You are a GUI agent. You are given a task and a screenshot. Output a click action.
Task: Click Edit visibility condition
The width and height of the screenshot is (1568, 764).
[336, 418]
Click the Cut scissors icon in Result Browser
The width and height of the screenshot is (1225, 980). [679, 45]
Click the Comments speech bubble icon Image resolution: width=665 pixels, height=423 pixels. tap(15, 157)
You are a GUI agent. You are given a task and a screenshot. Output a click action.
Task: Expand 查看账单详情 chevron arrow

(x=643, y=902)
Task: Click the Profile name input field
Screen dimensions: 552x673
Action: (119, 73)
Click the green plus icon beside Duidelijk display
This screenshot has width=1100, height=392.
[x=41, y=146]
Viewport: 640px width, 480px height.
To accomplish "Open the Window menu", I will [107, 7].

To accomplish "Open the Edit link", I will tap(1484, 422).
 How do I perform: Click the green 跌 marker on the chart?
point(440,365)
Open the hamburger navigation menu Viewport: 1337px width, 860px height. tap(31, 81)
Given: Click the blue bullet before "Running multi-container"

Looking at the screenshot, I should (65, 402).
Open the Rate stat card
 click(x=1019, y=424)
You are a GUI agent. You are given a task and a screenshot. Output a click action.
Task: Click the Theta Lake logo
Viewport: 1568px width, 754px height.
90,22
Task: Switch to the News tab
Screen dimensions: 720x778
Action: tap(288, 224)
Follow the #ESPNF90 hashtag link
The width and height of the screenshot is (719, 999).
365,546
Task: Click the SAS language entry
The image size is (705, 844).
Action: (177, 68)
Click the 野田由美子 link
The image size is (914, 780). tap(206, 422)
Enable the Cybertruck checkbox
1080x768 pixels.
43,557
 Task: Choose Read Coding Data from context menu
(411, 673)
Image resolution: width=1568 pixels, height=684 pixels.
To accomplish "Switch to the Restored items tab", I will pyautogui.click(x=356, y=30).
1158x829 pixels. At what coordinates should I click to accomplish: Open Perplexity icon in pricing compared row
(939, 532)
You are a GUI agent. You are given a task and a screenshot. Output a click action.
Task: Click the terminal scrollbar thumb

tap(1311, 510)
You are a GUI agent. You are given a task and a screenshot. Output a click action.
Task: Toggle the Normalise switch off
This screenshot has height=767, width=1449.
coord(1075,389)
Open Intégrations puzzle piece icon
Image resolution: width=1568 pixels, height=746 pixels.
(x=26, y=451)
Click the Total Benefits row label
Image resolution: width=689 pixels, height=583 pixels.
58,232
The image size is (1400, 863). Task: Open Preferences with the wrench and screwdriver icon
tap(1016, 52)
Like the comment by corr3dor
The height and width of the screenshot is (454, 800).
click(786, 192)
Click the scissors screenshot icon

§ PROBLEM STATEMENT
For this exercise, give every entry again exactly as it appears.

§ TASK OUTPUT
You are a GUI agent. You are given a task and a screenshot. Output a click action.
Task: Click Edit visibility condition
The width and height of the screenshot is (1568, 764).
[336, 418]
Click the Cut scissors icon in Result Browser
The width and height of the screenshot is (1225, 980). [679, 45]
Click the Comments speech bubble icon Image resolution: width=665 pixels, height=423 pixels. tap(15, 157)
You are a GUI agent. You are given a task and a screenshot. Output a click action.
Task: Expand 查看账单详情 chevron arrow

(x=643, y=902)
Task: Click the Profile name input field
Screen dimensions: 552x673
Action: (119, 73)
Click the green plus icon beside Duidelijk display
This screenshot has width=1100, height=392.
[x=41, y=146]
Viewport: 640px width, 480px height.
To accomplish "Open the Window menu", I will [107, 7].

To accomplish "Open the Edit link", I will tap(1484, 422).
 How do I perform: Click the green 跌 marker on the chart?
point(440,365)
Open the hamburger navigation menu Viewport: 1337px width, 860px height. tap(31, 81)
Given: Click the blue bullet before "Running multi-container"

Looking at the screenshot, I should (65, 402).
Open the Rate stat card
 click(x=1019, y=424)
You are a GUI agent. You are given a task and a screenshot. Output a click action.
Task: Click the Theta Lake logo
Viewport: 1568px width, 754px height.
90,22
Task: Switch to the News tab
Screen dimensions: 720x778
Action: tap(288, 224)
Follow the #ESPNF90 hashtag link
The width and height of the screenshot is (719, 999).
365,546
Task: Click the SAS language entry
The image size is (705, 844).
Action: (177, 68)
Click the 野田由美子 link
The image size is (914, 780). tap(206, 422)
Enable the Cybertruck checkbox
1080x768 pixels.
43,557
 Task: Choose Read Coding Data from context menu
(411, 673)
Image resolution: width=1568 pixels, height=684 pixels.
To accomplish "Switch to the Restored items tab", I will pyautogui.click(x=356, y=30).
1158x829 pixels. At what coordinates should I click to accomplish: Open Perplexity icon in pricing compared row
(939, 532)
You are a GUI agent. You are given a task and a screenshot. Output a click action.
Task: Click the terminal scrollbar thumb

tap(1311, 510)
You are a GUI agent. You are given a task and a screenshot. Output a click action.
Task: Toggle the Normalise switch off
This screenshot has height=767, width=1449.
coord(1075,389)
Open Intégrations puzzle piece icon
Image resolution: width=1568 pixels, height=746 pixels.
(x=26, y=451)
Click the Total Benefits row label
Image resolution: width=689 pixels, height=583 pixels.
58,232
The image size is (1400, 863). Task: Open Preferences with the wrench and screwdriver icon
tap(1016, 52)
Like the comment by corr3dor
The height and width of the screenshot is (454, 800).
click(786, 192)
Click the scissors screenshot icon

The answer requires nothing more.